Possiamo anche aspettarci che i membri del partito repubblicano inizino a far circolare false affermazioni sull’idoneità di Harris alla presidenza, come proposto per la prima volta nel 2020 dall’avvocato di Trump John Eastman, che è stato incriminato e rischia la radiazione per il suo ruolo nell’insurrezione del 6 gennaio. La Costituzione degli Stati Uniti limita l’accesso alla presidenza ai cittadini “nati naturali”, generalmente interpretati come persone nate negli Stati Uniti, come la signora Harris. Ma nessuno dei suoi genitori era cittadino statunitense all’epoca (il padre era giamaicano, la madre indiana), e Eastman ha sostenuto in modo discutibile che non avrebbe dovuto acquisire automaticamente la cittadinanza statunitense per questo motivo. Qualsiasi sfida legale alla sua eleggibilità è destinata a fallire in tribunale – anche se, viste le recenti e scandalose sentenze della Corte Suprema a favore di Donald Trump, chi può dirlo? 

Ma la squalifica legale di un candidato non è l’obiettivo principale di queste polemiche fabbricate dai birther, come quelle sulla nascita di Barack Obama, che hanno contribuito a portare Donald Trump alla ribalta politica.
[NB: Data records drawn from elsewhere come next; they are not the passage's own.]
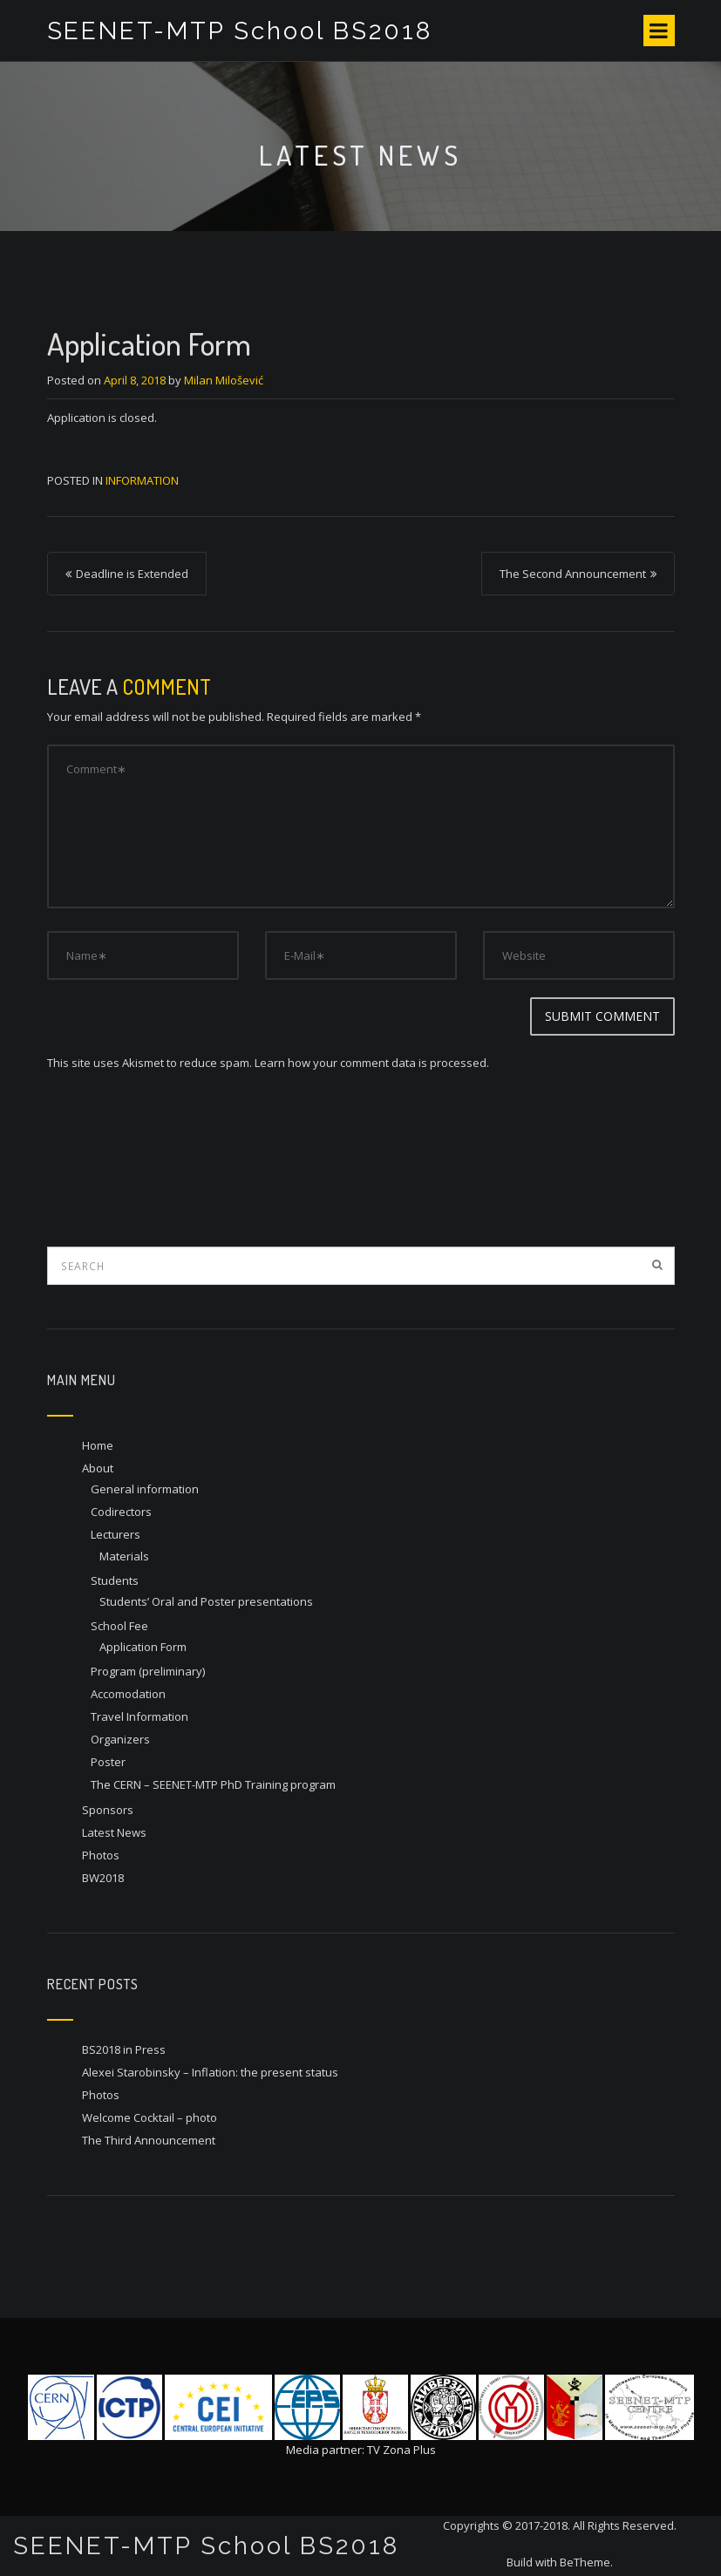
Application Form (143, 1647)
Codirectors (121, 1511)
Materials (124, 1556)
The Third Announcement (148, 2140)
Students (115, 1580)
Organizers (120, 1739)
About (97, 1468)
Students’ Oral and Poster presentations (206, 1601)
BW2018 (103, 1878)
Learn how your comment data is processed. (372, 1063)
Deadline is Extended (132, 573)
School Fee (119, 1626)
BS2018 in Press (124, 2049)
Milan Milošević (223, 380)
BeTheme (585, 2562)
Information (142, 480)
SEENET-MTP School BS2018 (240, 31)
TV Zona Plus (401, 2449)
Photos (100, 1855)
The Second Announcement (573, 573)
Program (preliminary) (148, 1671)
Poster (108, 1762)
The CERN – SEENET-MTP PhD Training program (213, 1784)
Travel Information (139, 1716)
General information (145, 1489)
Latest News (114, 1832)
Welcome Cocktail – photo (149, 2117)
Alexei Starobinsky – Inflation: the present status (210, 2072)
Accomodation (128, 1694)
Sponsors (107, 1810)
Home (97, 1445)
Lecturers (115, 1534)
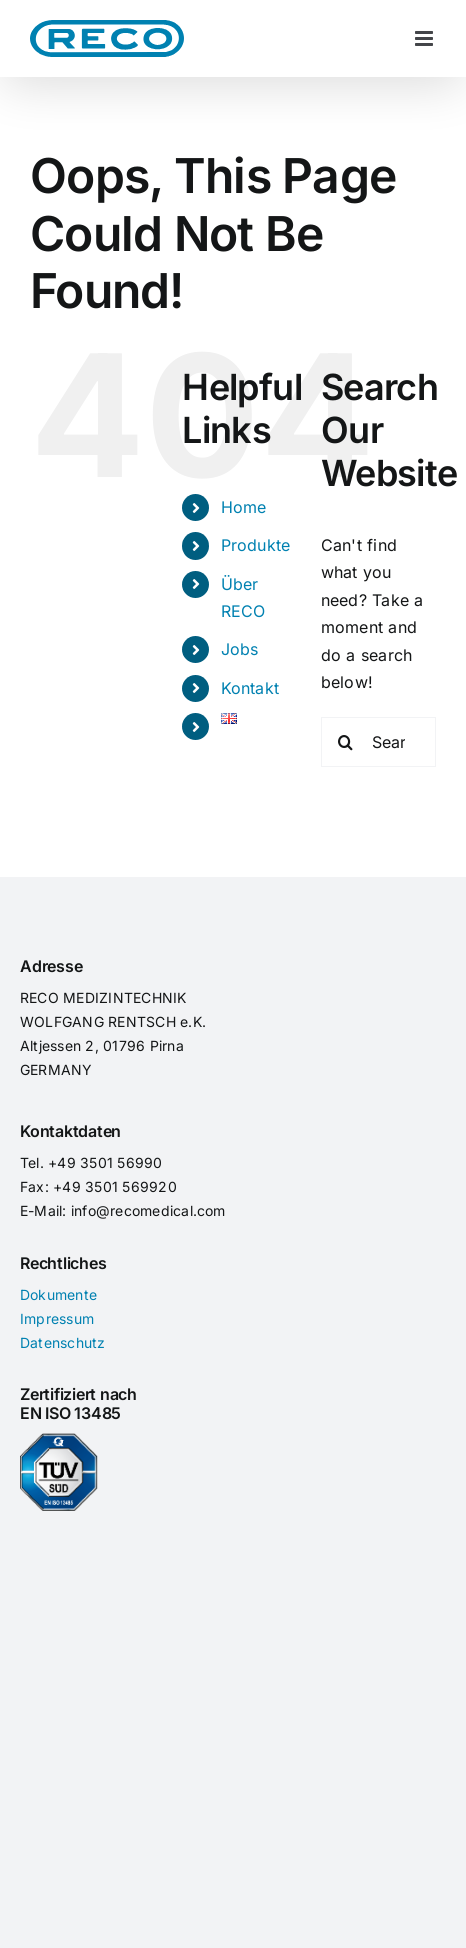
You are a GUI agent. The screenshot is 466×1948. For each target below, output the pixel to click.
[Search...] (378, 742)
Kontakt (250, 688)
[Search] (346, 742)
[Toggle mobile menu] (425, 38)
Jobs (240, 649)
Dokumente (58, 1294)
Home (244, 507)
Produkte (256, 545)
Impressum (57, 1318)
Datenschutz (63, 1342)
L’obiettivo più immediato è quello di evidenziare le presunte qualità estranee e antiamericane di questa persona. Un partito i cui membri più estremisti stanno già attaccando il proprio candidato alla vicepresidenza, JD Vance, per aver sposato una donna sikh, non si farà scrupoli a fare di peggio a Kamala Harris su questo punto.

Queste sono tre previsioni e ne aggiungo un’altra: qualunque cosa accada, allacciate le cinture di sicurezza e assicuratevi che gli schienali e i tavolini siano in posizione verticale e bloccati. I prossimi mesi saranno molto movimentati.